According to an Online Banking Security Survey by PhoneFactor, a provider of two-factor authentication, 69% of respondents indicated an increase in attacks over the past 12 months. About half (51%) cited real-time attacks from online banking trojans as the greatest threat. Password phishing came in second at 24%.
Trojans like ZeuS, are said to have infected 90% of the Fortune 500, and more recent threats like SpyEye are emerging, so these fears are not ungrounded. ZeuS and similar malware threats work by installing themselves underneath the user’s web browser. From this position, they can steal passwords or even inject unrequested transactions without the true user being aware of them. This browser-based malware targets ACH transactions and wire transfers especially.
Since 2005, Federal Financial Institutions Examination Council (FFIEC) guidelines have been in place to ensure that banks are using layers of security to combat fraud threats. Doug Johnson, vice-president of Risk Management Policy at ABA, expects these guidelines to be revised to better fit more recent authentication measures. “Our desire is to assist the agencies in understanding what measures banks are utilizing so the guidance is reasonable from a business as well as from a security standpoint,” he says.
Some of the recent authentication measures include two-factor authentication. “Banks, to varying degrees, have some two-factor deployed to at least a small subset of their customers,” says Sarah Fender, vice-president of Marketing & Product Management for PhoneFactor. This subset is comprised primarily of commercial customers, and the two-factor system typically includes tokens, which dispense a one-time pass code to holders. Tokens do little to ward off malware, which can steal pass codes from browsers, according to Fender. To better combat this fraud, “out-of-band” authentication measures have emerged.
This approach uses a different channel from the one the transaction is using.

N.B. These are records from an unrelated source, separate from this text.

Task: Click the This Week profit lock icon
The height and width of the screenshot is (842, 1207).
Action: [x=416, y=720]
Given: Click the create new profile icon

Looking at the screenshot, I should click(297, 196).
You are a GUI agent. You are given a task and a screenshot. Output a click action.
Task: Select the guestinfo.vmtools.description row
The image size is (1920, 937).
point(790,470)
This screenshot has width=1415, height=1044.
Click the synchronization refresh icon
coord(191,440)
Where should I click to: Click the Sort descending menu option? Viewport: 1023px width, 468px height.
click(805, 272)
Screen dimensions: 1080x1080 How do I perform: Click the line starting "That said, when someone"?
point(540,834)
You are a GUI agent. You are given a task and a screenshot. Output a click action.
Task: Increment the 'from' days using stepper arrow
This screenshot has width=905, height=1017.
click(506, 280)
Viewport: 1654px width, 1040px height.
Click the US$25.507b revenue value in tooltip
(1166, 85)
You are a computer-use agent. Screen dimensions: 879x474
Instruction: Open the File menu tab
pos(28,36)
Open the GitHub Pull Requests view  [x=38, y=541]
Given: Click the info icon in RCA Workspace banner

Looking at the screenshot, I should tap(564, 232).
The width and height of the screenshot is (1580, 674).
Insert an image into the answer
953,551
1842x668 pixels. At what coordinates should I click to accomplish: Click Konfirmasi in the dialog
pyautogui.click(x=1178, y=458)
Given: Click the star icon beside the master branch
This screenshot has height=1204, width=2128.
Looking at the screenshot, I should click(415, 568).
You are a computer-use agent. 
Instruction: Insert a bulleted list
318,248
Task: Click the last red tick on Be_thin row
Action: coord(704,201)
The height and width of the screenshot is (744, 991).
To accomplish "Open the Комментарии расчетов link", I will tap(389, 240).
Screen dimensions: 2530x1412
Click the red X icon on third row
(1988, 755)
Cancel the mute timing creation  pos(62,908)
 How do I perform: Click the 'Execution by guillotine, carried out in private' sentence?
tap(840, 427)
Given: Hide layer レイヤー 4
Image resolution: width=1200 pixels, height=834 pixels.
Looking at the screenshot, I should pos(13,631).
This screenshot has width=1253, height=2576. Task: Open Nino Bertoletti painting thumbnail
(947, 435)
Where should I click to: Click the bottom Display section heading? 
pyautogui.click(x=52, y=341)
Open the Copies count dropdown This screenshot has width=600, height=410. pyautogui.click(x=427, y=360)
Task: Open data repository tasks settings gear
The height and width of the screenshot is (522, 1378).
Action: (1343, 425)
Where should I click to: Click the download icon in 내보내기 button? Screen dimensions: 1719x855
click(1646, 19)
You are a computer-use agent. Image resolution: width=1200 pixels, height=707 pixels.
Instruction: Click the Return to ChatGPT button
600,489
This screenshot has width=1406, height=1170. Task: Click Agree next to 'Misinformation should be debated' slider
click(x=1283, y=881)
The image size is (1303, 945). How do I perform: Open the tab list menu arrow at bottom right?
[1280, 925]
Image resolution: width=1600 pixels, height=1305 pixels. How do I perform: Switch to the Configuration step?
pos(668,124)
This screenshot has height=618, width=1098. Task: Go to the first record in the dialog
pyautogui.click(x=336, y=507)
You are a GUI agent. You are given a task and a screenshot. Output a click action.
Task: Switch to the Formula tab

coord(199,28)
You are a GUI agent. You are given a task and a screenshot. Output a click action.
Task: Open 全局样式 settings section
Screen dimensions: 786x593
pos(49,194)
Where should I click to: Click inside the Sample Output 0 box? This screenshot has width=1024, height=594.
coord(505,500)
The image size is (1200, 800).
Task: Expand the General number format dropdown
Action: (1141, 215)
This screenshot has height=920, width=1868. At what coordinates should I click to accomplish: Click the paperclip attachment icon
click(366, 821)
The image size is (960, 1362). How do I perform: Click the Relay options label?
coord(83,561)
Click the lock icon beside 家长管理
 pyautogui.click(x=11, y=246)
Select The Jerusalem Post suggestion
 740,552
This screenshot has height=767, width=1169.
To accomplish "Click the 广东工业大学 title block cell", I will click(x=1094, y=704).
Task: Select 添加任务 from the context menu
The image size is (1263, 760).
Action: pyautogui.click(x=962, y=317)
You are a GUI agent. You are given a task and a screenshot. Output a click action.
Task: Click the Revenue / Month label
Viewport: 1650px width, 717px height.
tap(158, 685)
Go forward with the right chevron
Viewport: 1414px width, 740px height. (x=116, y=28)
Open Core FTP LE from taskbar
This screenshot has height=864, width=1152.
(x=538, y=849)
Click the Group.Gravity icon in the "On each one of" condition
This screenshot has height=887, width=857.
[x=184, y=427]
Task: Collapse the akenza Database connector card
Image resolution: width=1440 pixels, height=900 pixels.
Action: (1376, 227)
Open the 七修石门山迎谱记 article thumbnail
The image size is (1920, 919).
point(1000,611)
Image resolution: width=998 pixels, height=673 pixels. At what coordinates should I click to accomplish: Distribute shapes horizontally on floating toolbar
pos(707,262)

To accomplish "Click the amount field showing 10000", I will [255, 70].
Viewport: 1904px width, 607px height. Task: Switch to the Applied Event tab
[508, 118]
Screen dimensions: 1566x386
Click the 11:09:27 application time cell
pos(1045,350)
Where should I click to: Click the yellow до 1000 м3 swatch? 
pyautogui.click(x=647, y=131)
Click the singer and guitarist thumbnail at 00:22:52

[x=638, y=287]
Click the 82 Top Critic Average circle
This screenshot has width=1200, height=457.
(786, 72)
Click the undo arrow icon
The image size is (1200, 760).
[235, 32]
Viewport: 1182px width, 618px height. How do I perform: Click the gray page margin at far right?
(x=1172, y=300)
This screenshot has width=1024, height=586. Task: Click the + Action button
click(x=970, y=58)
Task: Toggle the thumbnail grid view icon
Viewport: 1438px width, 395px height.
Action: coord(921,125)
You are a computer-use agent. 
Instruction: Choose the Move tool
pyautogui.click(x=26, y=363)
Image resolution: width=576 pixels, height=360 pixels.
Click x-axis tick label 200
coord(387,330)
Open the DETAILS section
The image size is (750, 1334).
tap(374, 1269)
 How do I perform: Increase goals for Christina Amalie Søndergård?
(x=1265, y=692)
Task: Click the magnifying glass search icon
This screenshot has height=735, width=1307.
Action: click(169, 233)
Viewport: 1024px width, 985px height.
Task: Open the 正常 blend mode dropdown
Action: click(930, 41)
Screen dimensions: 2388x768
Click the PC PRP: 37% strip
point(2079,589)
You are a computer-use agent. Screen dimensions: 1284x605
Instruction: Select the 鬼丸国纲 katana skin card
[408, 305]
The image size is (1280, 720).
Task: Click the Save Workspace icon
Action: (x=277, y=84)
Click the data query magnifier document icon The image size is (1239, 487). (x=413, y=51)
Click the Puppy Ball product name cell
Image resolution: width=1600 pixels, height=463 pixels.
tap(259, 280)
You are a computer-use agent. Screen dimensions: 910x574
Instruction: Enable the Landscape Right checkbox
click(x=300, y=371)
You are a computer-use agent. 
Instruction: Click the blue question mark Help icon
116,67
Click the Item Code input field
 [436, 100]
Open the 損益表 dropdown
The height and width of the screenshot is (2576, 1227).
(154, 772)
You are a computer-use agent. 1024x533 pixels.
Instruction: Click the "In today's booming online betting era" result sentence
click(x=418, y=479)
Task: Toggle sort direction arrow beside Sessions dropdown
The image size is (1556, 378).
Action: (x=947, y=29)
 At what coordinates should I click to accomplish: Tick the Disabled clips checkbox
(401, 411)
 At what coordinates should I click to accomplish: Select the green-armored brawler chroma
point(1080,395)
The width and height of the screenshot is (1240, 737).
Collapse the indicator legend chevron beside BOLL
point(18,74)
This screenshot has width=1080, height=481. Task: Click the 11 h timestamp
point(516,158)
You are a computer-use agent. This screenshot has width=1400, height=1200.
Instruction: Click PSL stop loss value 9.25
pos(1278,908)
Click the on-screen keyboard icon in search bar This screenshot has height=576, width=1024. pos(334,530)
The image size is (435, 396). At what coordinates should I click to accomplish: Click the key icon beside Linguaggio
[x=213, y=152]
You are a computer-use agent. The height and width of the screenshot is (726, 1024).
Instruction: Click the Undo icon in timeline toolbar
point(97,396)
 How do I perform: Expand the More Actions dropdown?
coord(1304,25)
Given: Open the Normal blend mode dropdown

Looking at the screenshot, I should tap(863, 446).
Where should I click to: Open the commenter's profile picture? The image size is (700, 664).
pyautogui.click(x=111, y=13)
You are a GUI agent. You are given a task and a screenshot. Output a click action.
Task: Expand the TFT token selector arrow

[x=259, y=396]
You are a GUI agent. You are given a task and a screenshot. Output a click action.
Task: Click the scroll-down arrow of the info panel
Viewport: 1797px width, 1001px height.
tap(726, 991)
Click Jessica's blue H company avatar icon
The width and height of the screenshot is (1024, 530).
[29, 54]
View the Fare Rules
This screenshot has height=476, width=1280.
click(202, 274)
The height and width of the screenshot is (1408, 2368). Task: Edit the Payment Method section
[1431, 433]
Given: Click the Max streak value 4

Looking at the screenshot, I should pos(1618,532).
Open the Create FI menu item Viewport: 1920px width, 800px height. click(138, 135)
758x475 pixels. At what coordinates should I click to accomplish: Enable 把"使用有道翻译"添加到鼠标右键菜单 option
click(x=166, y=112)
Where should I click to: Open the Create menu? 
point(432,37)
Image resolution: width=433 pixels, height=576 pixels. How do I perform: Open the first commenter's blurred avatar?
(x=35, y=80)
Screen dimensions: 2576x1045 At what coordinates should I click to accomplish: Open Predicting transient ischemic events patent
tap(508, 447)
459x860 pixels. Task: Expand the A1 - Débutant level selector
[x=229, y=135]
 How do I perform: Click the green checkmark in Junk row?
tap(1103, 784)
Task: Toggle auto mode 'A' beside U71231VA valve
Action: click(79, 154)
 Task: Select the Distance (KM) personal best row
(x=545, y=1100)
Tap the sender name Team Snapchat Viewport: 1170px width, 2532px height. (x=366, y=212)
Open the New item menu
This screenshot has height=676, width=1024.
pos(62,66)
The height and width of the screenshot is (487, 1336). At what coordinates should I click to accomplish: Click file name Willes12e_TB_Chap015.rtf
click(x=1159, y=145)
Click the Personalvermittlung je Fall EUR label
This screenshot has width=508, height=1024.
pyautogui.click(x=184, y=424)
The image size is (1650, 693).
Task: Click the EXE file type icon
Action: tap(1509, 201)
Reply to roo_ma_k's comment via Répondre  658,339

PhoneFactor, for example, uses the telephone channel. When users attempt to make a transaction online, an automated call or text asks them to confirm the transaction by voice (checked by biometrics) or by sending a text message back.
Improved customer knowledge can help, as well. “It’s time for commercial banks to get to know their customers better,” says Brian Krebs, of KrebsOnSecurity.com. “One way to adopt that stance is to shift the focus of customer authentication from authenticating the user to trying to authenticate their activity. This can take the form of profiling transactions, profiling the customer’s website usage habits, etc.”
By recognizing and authenticating client activity, banks can flag unusual activity and intercept a fraudulent transaction. Of course, customers need to make efforts to protect themselves from fraud, as well.
“It’s not that there’s a problem with the [online] channel,” says Lin Abbot, CISM, chief information security officer for $10.5 billion-assets Citizens Republic Bancorp, Flint, Mich. “The key is that people understand how different internet usage behaviors can make them more exposed, and how to protect themselves by changing their behaviors.”